• Work order
This task calls for copying every line of the records that includes the word "will".

*** Input data Section Begins ***

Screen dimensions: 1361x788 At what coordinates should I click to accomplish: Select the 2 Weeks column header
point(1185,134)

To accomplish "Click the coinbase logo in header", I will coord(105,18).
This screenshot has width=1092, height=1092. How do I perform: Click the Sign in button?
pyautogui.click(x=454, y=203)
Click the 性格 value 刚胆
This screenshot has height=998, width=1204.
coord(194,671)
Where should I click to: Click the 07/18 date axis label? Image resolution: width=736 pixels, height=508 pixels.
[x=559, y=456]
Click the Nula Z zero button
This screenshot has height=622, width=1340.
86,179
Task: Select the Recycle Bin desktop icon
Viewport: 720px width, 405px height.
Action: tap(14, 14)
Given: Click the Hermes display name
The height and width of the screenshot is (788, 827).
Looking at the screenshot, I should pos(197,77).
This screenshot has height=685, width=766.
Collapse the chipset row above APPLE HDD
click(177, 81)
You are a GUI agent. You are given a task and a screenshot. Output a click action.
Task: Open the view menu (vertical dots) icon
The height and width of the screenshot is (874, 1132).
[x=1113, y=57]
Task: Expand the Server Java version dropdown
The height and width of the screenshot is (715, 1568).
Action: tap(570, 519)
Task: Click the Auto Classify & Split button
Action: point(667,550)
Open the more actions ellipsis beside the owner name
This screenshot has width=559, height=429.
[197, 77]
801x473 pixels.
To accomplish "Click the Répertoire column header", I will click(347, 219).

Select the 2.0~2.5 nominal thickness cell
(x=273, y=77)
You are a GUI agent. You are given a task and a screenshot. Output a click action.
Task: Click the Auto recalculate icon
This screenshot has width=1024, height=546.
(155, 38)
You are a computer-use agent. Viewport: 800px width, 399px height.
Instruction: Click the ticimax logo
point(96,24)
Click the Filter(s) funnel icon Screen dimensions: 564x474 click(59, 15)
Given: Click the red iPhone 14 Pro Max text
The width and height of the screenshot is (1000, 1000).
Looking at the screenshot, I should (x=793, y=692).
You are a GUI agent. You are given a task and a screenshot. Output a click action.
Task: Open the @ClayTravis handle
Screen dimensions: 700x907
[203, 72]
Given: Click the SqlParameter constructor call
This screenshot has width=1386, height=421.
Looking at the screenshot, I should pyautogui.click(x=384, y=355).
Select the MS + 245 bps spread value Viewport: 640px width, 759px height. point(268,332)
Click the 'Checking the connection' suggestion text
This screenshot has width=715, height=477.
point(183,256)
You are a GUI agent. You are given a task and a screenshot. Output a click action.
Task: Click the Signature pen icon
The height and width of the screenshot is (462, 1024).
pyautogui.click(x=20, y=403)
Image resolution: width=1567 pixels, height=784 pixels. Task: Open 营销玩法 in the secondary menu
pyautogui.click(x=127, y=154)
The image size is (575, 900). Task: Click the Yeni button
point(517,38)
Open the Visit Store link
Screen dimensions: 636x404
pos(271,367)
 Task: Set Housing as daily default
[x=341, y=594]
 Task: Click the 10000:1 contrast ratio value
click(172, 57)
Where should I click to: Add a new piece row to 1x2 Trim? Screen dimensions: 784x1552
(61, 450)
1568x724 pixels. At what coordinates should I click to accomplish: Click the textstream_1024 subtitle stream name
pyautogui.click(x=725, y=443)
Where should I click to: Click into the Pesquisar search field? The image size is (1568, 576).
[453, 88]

*** Input data Section Ends ***

• Written answer
To accomplish "Click the coinbase logo in header", I will coord(105,18).
To accomplish "Click the Répertoire column header", I will click(347, 219).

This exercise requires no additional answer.